By Brandon Peoples
Just what “is” a fish species? Etheostoma clinton may say, “…it depends on your definition of ‘is’.”
Last year, researchers Steve Layman and Richard Mayden discovered five new species of darter—tiny colorful fishes in the perch family. They named the new species after “environmentally-minded” politicians, most notably Barack Obama (Teddy Roosevelt and Al Gore also made the list). These “new” species had been hiding from us in plain sight—the southeastern US.
|Five new species of Etheostoma were recently described in the southeastern US. Photos by J. Tomelleri. Source.|
Originally, all five species were thought to be one and the same—the speckled darter E. stigmaeum. This “species complex” represents a case of cryptic diversity.
Traditionally, taxonomists relied solely on morpho-meristics—comparative ratios or counts of body parts—to distinguish species from one another. But with the molecular tools available to modern ichthyologists, variation among species can be examined in ways not possible before the mid-1970s. So basically, Layman and Mayden found genetic variation within the speckled darter complex similar to what is typically seen among described species. That, accompanied with noticeable coloration differences in breeding males, warranted their consideration as new species. Black bass in the southeastern US are currently being studied in a similar way.
|Widely distributed species like the speckled darter are often “split” into separate species. Source|
In the past three decades, scores of new species have been described through this process of “splitting” species from one another.
Not all biologists agree with every new species designation. Some may argue that distinct morphological differences are only visible during the breeding season. Others contend that because the new species seldom co-occur, the primary thing that makes them distinguishable (other than genetics) is the river in which they were captured…so what if they became introduced in other systems?
These differences have divided some biologists into two camps: splitters (those that split into different species) and lumpers (those that lump all into one species).
In reality, whether or not you drink the proverbial splitting Kool Aid will most likely depend on which species concept (how a species is defined) you identify with. Three main concepts are described below…which one makes the most sense to you?
Biological species concept: Possibly the most widely taught, this concept stresses the importance of separate breeding populations. Basically, if the groups do not interbreed with one another, they are separate species.

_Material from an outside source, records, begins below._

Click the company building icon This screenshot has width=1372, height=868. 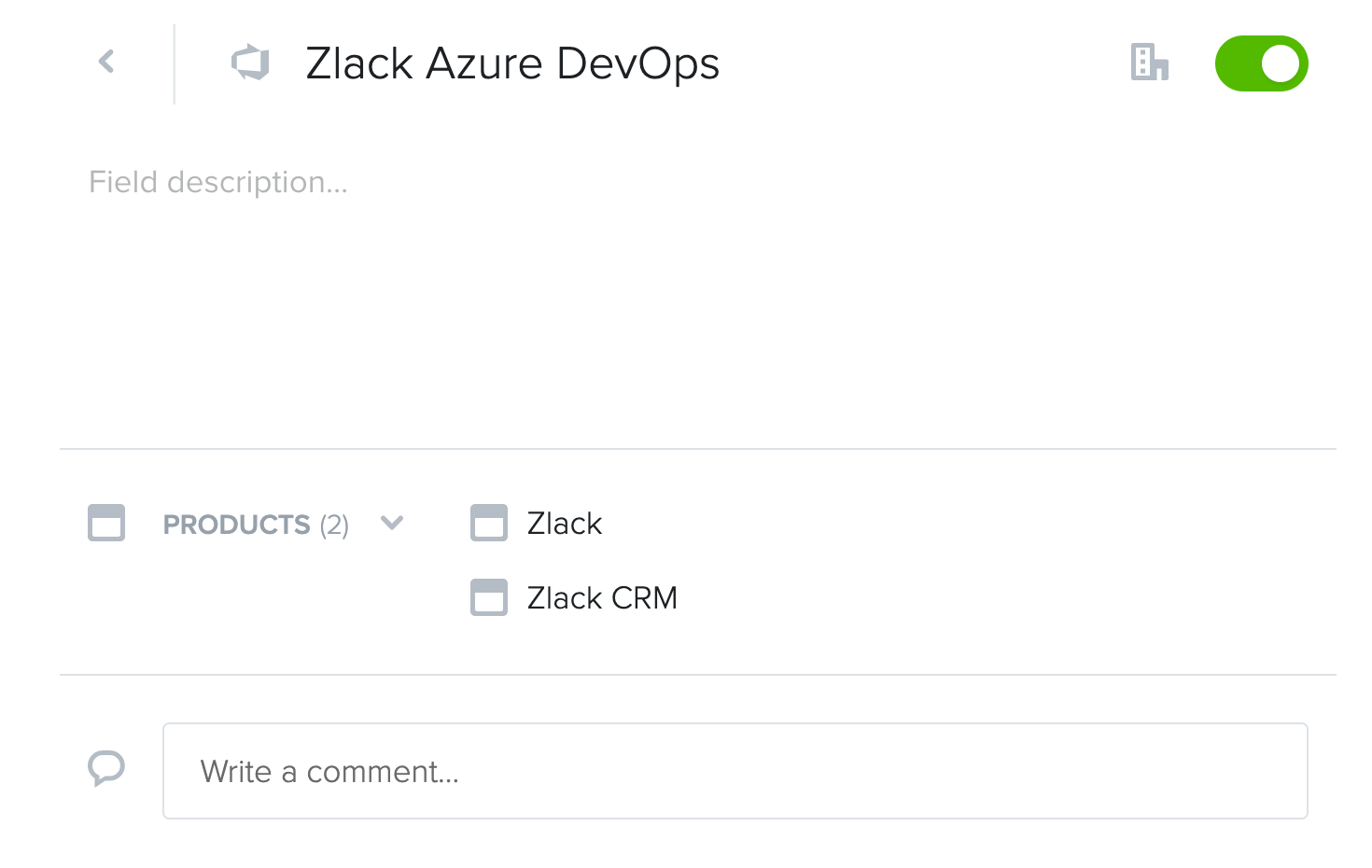pos(1149,63)
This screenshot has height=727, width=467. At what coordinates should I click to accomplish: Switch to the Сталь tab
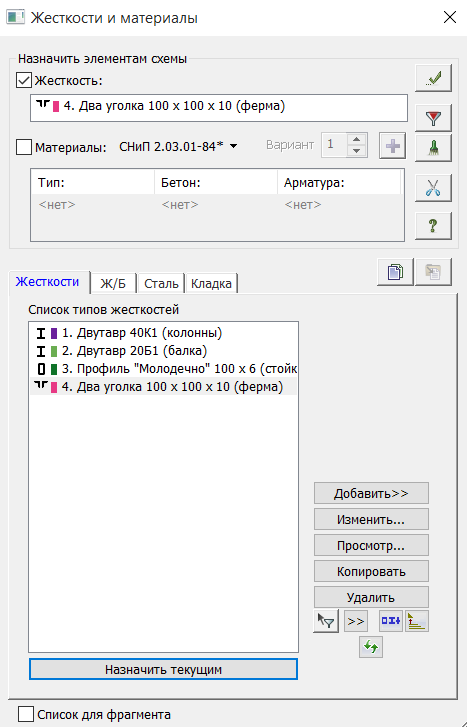pyautogui.click(x=161, y=283)
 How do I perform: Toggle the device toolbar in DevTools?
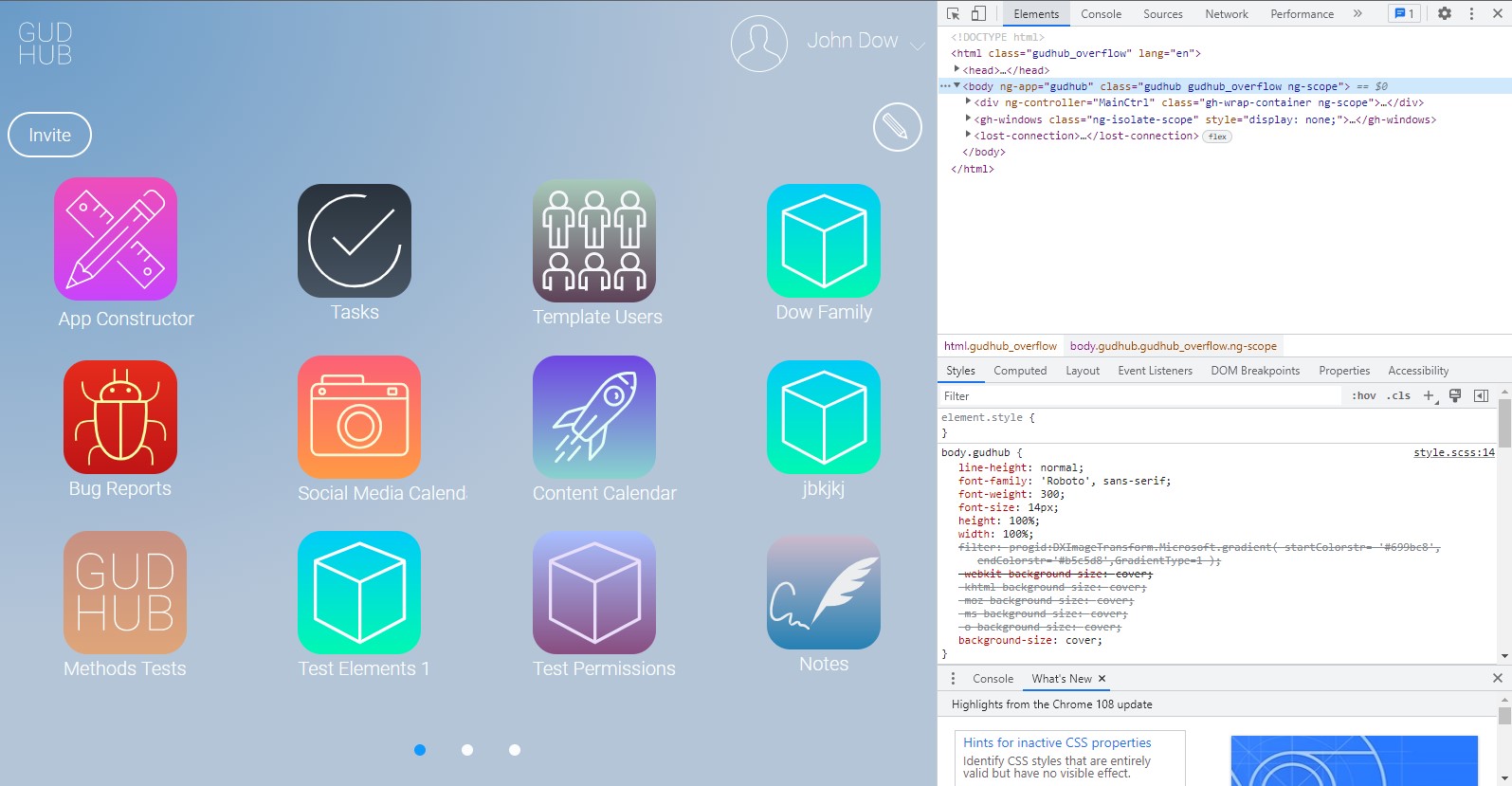978,13
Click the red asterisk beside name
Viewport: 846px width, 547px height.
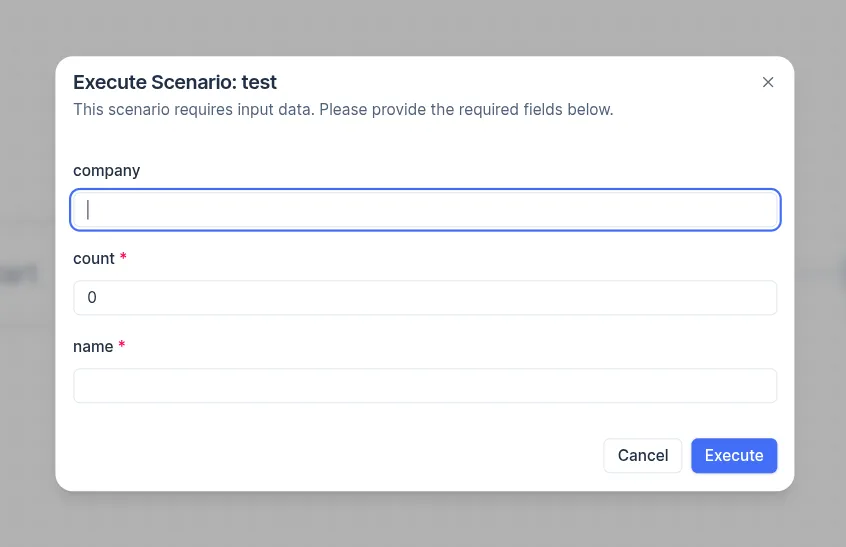pyautogui.click(x=122, y=346)
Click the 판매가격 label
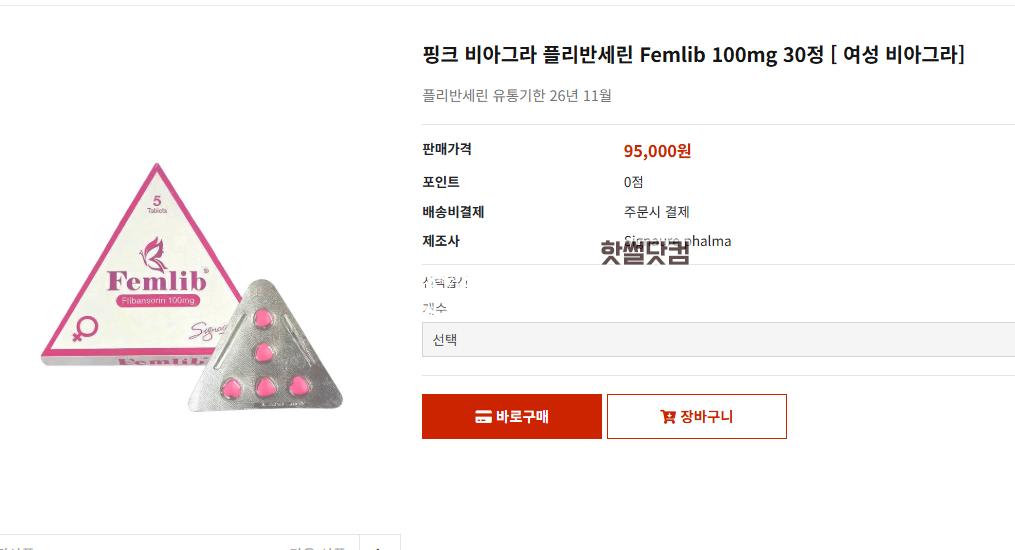Screen dimensions: 1015x550 pos(447,149)
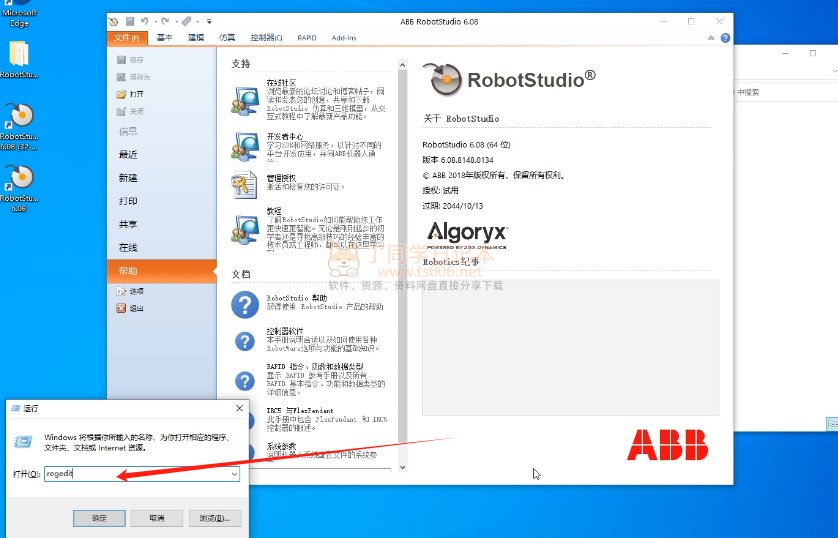The width and height of the screenshot is (838, 538).
Task: Click the 浏览(B)... browse button
Action: pyautogui.click(x=215, y=518)
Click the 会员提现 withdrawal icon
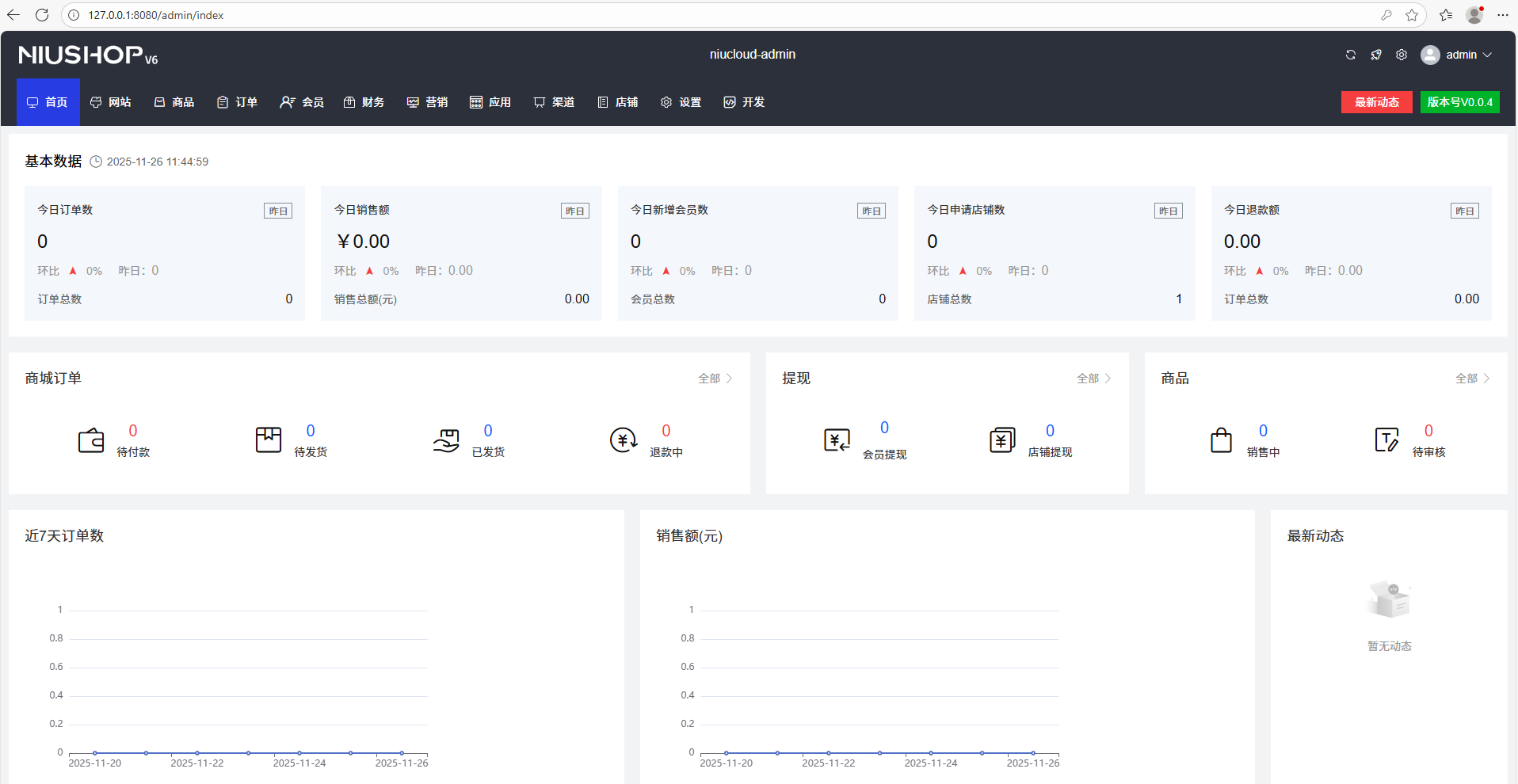Screen dimensions: 1518x784 (x=837, y=440)
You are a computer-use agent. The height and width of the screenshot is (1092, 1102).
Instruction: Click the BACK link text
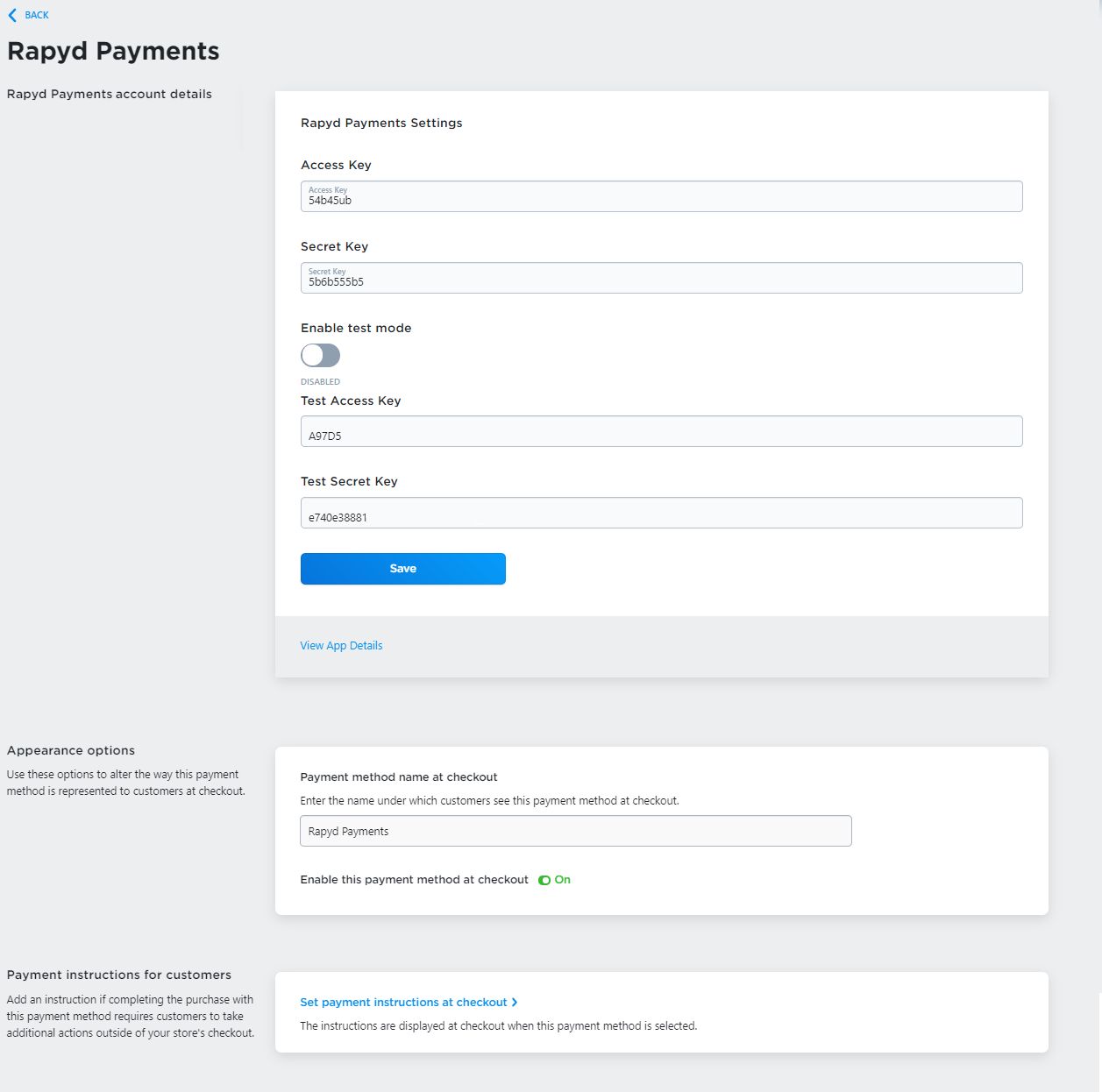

But if geographic isolation caused the speciation, then how could they ever have the chance to naturally interbreed?
Ecological species concept: This concept focuses on the species’ niche or role in the environment. Species are delineated based on their function. Species are further identified by whether or not they would compete for resources (since similar species require similar resources).
But what if they use different resources throughout their geographic range or lifespan?
Genetic species concept: Under this concept, species are organisms that share the same evolutionary fate through time. For headwater fishes, this is often through isolation.
But how do you convince lawmakers all these very similar species deserve unique protection?
This is more than a matter of systematics—defining species can clearly have significant regulatory impact (think of the Endangered Species Act). Throw in classifications of subspecies and stocks, and things can get confusing.
So before you go pick sides, your best bet is to educate yourself…how would you define a “species”?